"Power doesn't achieve lift"
Try telling that to a helicopter pilot.
It does not directly achieve lift. However lift cannot be produced without power, and power produces lift by causing net airflow over the wings. This is achieved in various fashions (I can think of 4 off the top of my head), although for now we are talking about by its use to produce thrust to overcome drag and keep the aircraft with fixed wings moving through the air.
Unless you really are not keeping up with the physics here you are quite aware that my words were short hand. Do I really need to go into detailed, pedantic description, like the previous paragraph, of every idea every time I mention it, even when I have already explained it before?
Yes a windmilling prop provides prop drag. However an engine has to overcome prop drag in order to provide thrust, that is one of the inefficiencies we both alluded to. Therefore it is on both sides of the equation and cancels out (in fact it saps thrust in the powered aircraft by more than the increase of drag after engine failure, as the prop is driven faster).
However all this proves is that you are over complicating the matter. I was never making any attempt to precisely calculate thrust or maximum lift. I was using figures of the correct order of magnitude but deliberately conservative assumptions to simplify the problem to prove that there is no way that an aircraft with typical power to weight ratio of light aircraft could fly level if its glide ratio was 3:1. This I have adequately shown. You are simply nitpicking, and have not addressed the central point.

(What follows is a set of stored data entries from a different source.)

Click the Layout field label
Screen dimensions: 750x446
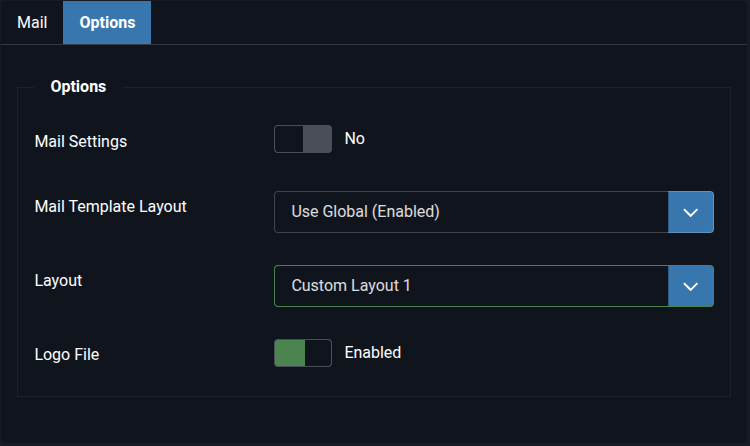pyautogui.click(x=58, y=280)
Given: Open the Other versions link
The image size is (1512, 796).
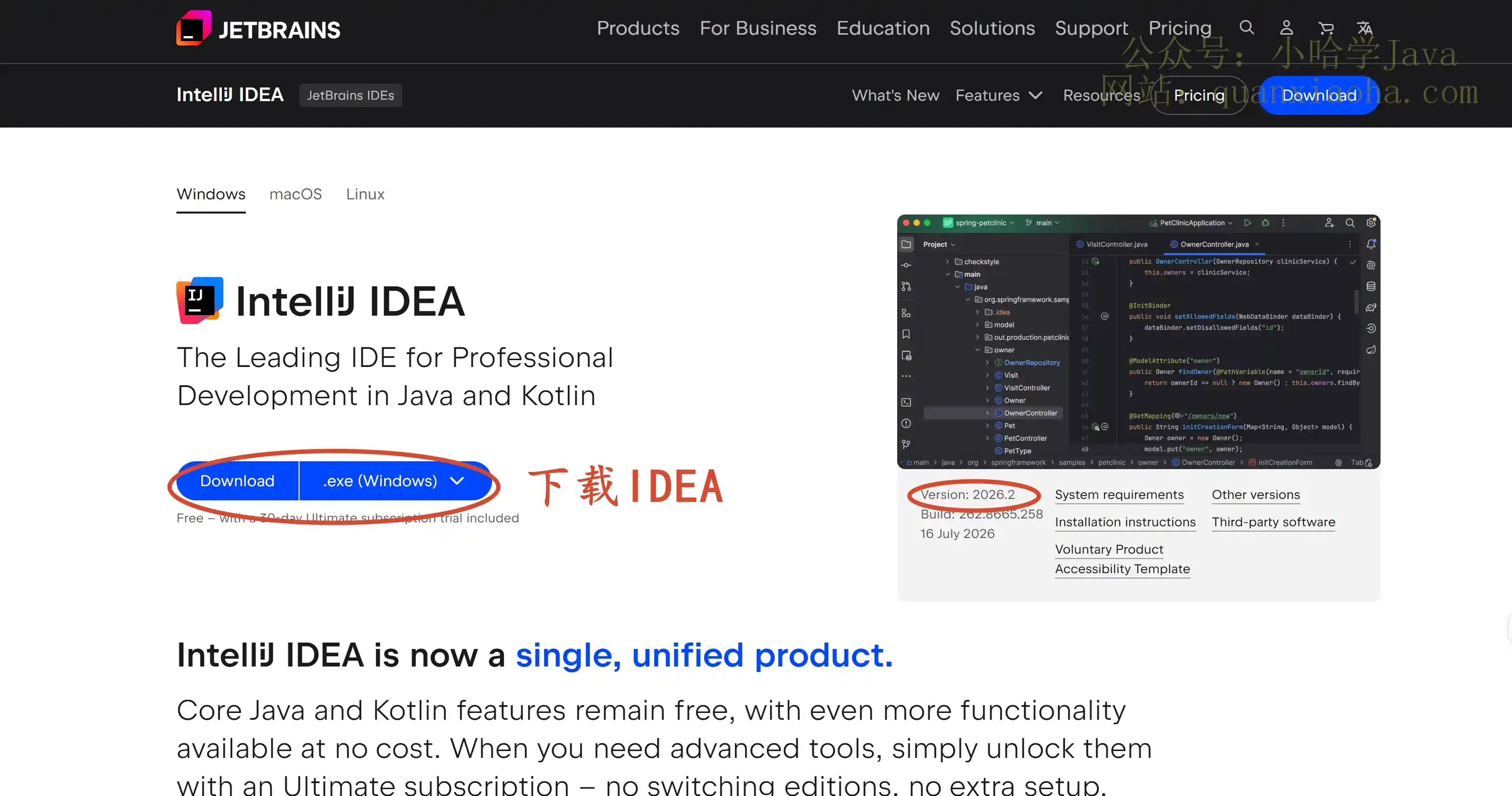Looking at the screenshot, I should [1255, 495].
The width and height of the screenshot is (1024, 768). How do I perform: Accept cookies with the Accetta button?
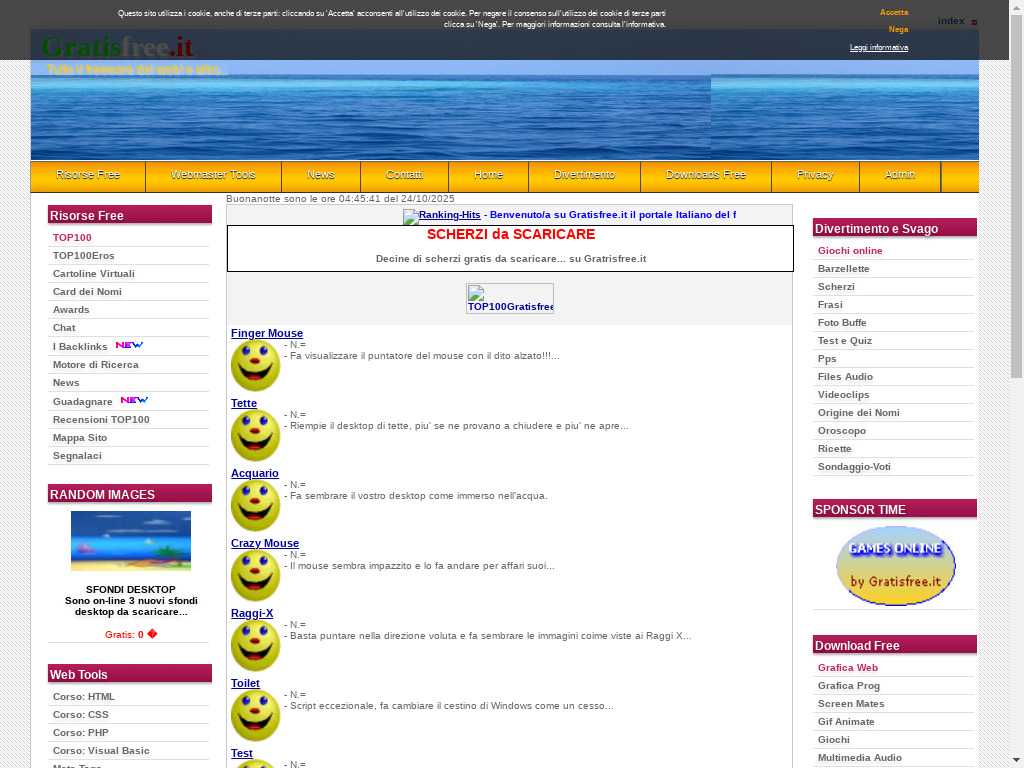(893, 13)
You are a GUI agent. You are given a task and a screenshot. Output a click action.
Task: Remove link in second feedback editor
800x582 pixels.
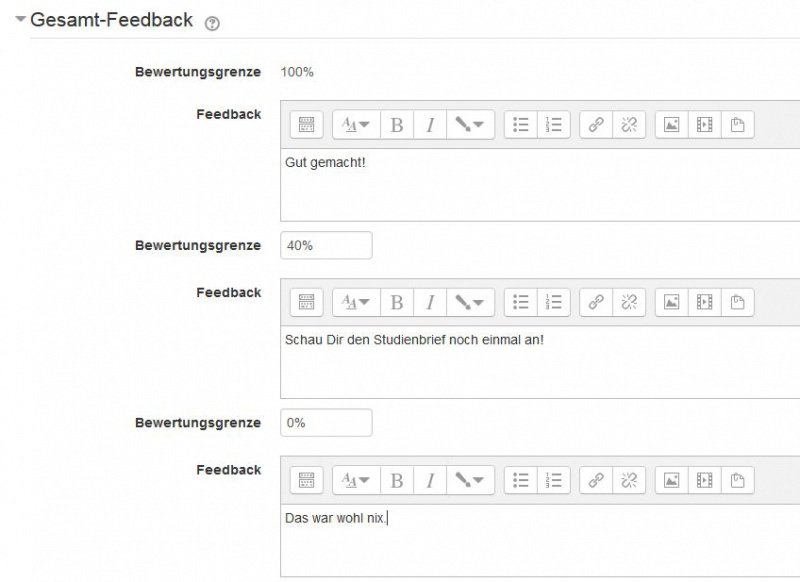pyautogui.click(x=628, y=302)
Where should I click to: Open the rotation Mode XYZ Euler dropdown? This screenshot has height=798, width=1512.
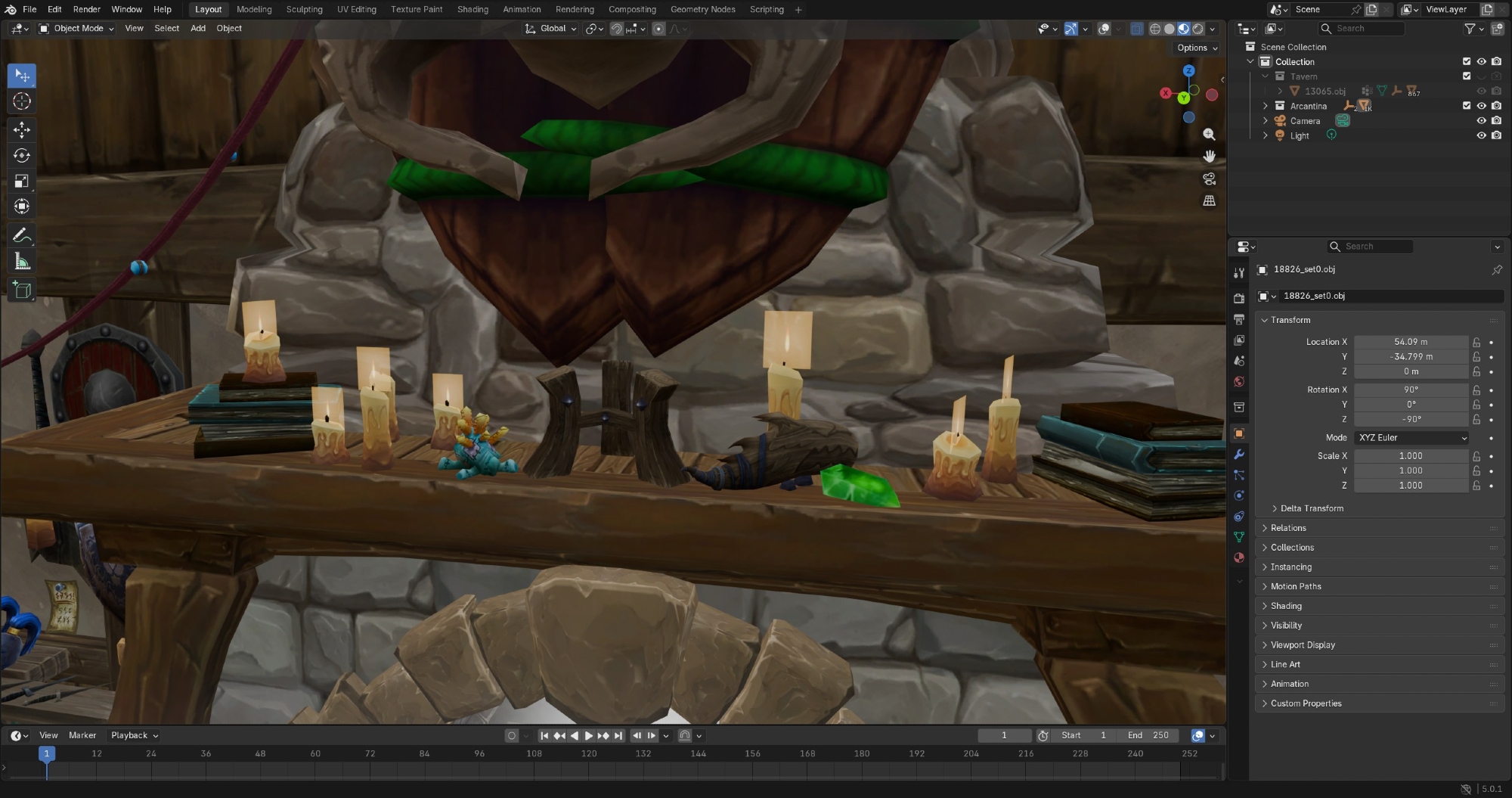[x=1411, y=438]
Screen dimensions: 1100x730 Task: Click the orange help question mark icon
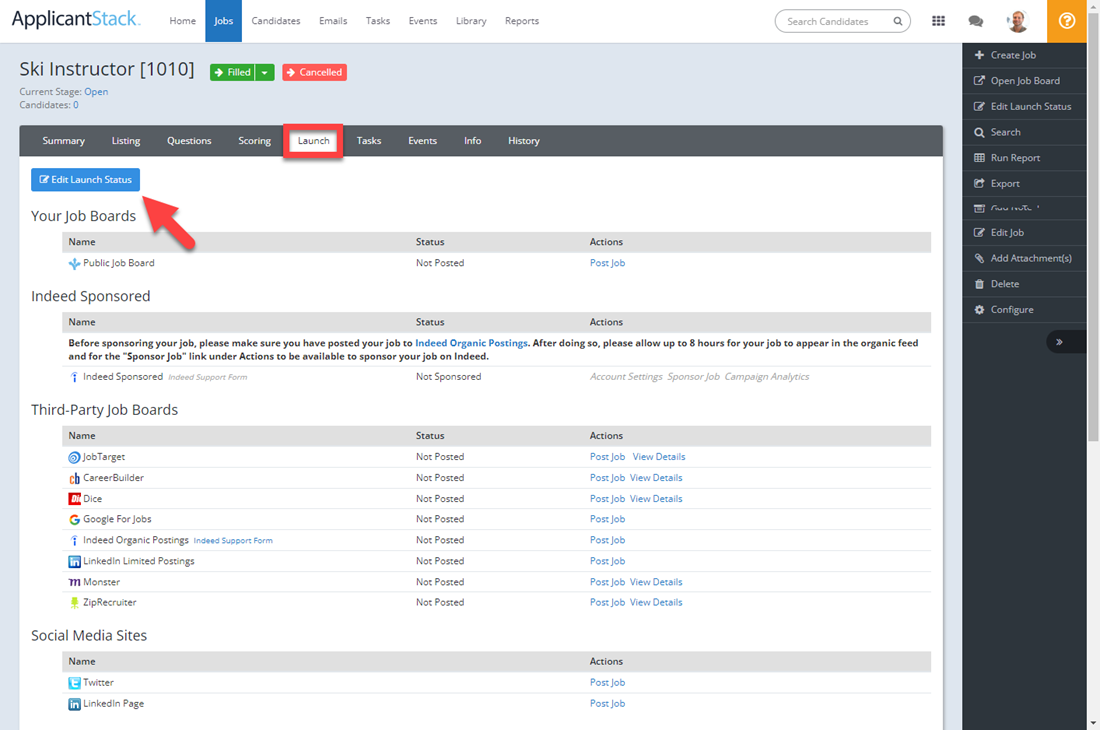tap(1067, 21)
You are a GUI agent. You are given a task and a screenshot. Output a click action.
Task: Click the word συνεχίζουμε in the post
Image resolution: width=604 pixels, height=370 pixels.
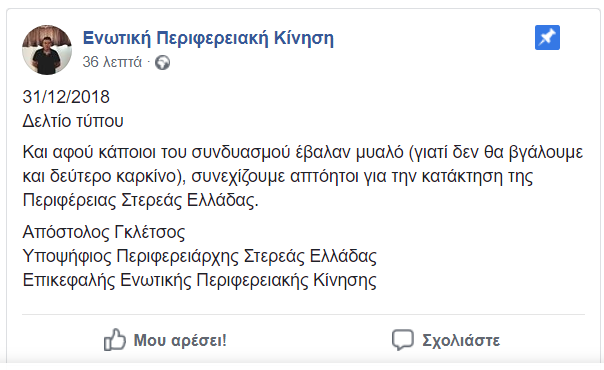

Using a back-of-the-envelope calculation, simplified but with either conservative or realistic assumptions to either constrain or approximate the answer to a problem is a common technique in physics (conservative assumptions to constrain, realistic assumptions to approximate). I remember at university for example being shown that you could work out in a few seconds how long it takes to boil an egg, from basic priciples and the properties of the egg. It is not meant to be an accurate representation of heat flow in an ovoid shape and does not even attempt to model the denaturing of albumen proteins. However it comes up with about the right figure (I think we got 5 minutes).
What is the relevance of an M18 Dromader to "most light aircraft" that you first posted about? That is a piece of drag-inducing ironwork with a huge engine on the front and a massive prop. It doesn't have the power to weight ratio of a Cessna 172, so of course my scratch calculation is not relevant.
Likewise how is a "large four engine airplane with radial piston power" relevant to most light aircraft?